Grâce à leur mémoire immunitaire, les souris pourraient réussir à éliminer la tumeur secondaire. Cependant, lorsque les cellules T simples positives ont été sélectivement éliminées, la croissance tumorale a été considérablement accélérée, prouvant que ces cellules sont essentielles à une immunité antitumorale de longue durée.
« Nous avons identifié une population spécifique de cellules T épuisées qui peuvent échapper à l’environnement tumoral et fournir une protection immunitaire durable », a déclaré Sun, étudiant diplômé du programme de formation supérieure en pathologie cellulaire et moléculaire (CMP) à Pitt et membre du laboratoire de Vignali. « Ces cellules disparues sont responsables de la mémoire à long terme et de la prévention de la récidive tumorale. »

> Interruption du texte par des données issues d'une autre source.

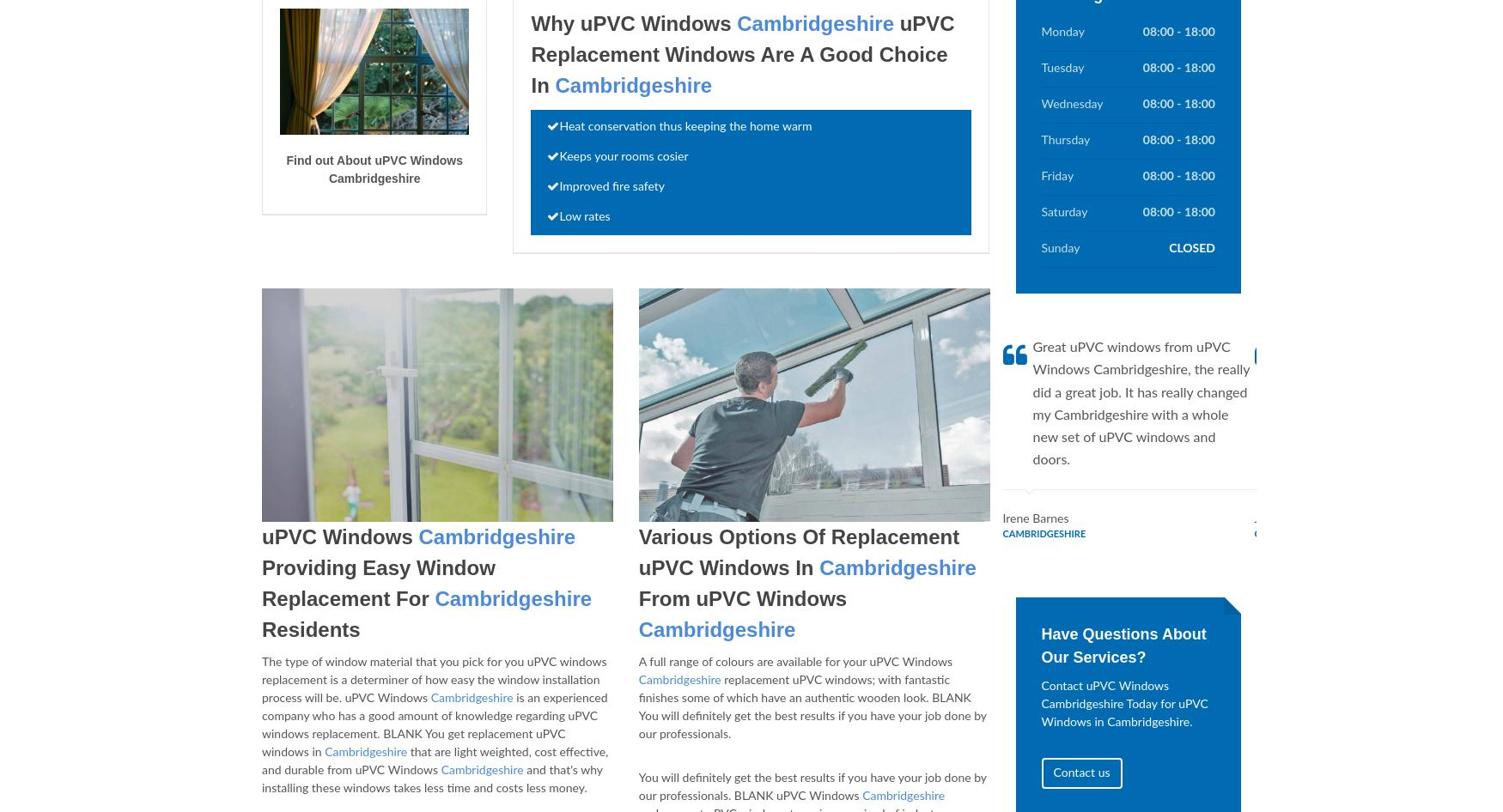 The height and width of the screenshot is (812, 1503). What do you see at coordinates (624, 156) in the screenshot?
I see `'Keeps your rooms cosier'` at bounding box center [624, 156]. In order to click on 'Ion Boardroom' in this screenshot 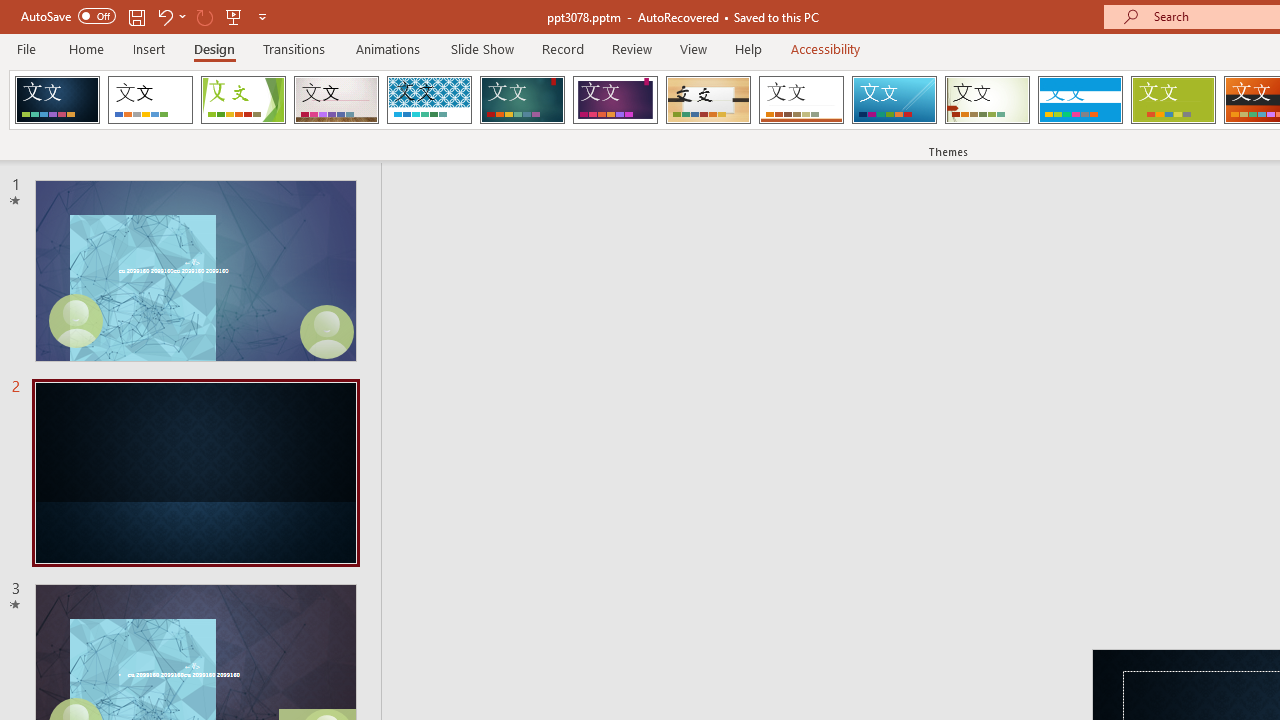, I will do `click(614, 100)`.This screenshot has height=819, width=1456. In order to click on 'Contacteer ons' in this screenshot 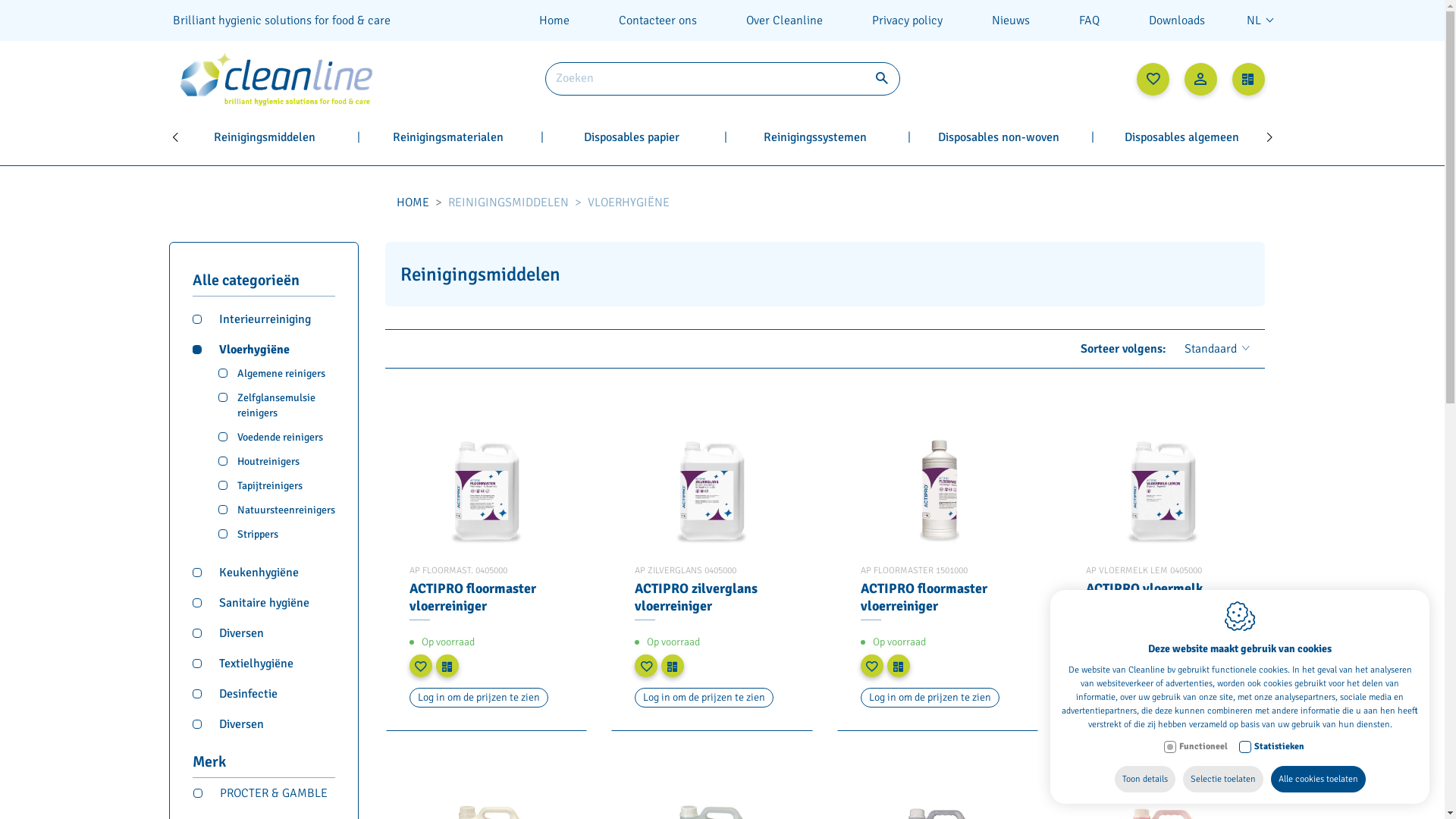, I will do `click(614, 20)`.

Selon Vignali, de nombreux patients atteints d’un cancer rechutent après l’immunothérapie parce qu’ils ne parviennent pas à générer une réponse mnésique forte et durable.
« La capacité à générer une réponse mnésique durable qui ciblera la tumeur est d’une importance cruciale pour une immunothérapie anticancéreuse efficace et durable », a-t-il déclaré. « Nous travaillons maintenant à comprendre si le blocage de LAG3 augmente la mobilité des lymphocytes T épuisés pour les chasser de la tumeur et amorcer une immunité périphérique à long terme. »
Ces résultats pourraient éventuellement éclairer de nouvelles approches pour améliorer les immunothérapies ciblant LAG3.
Les autres auteurs de l’étude étaient Jian Cui, Ph.D., Yingtong Dou, Qiang Chen, Ph.D., Erin A. Brunazzi, Kate M. Vignali et Creg J. Workman, Ph.D., tous de Pitt et/ou UPMC ; Sasikanth Manne et E. John Wherry, Ph.D., tous deux de l’Université de Pennsylvanie ; et Haiguang Wang, Ph.D., de Pitt et de l’Université du Minnesota.
Cette recherche a été soutenue par les National Institutes of Health (NIH ; P01 AI108545, CA263850, AI144422, AI155577, AI115712, AI117950, AI082630 et CA210944), le Parker Institute for Cancer Immunotherapy, l’École de médecine de l’Université de Pittsburgh Unified Flow Core (NIH S10). OD011925-01) et du Centre de recherche informatique de l’Université de Pittsburgh (NIH S10OD028483).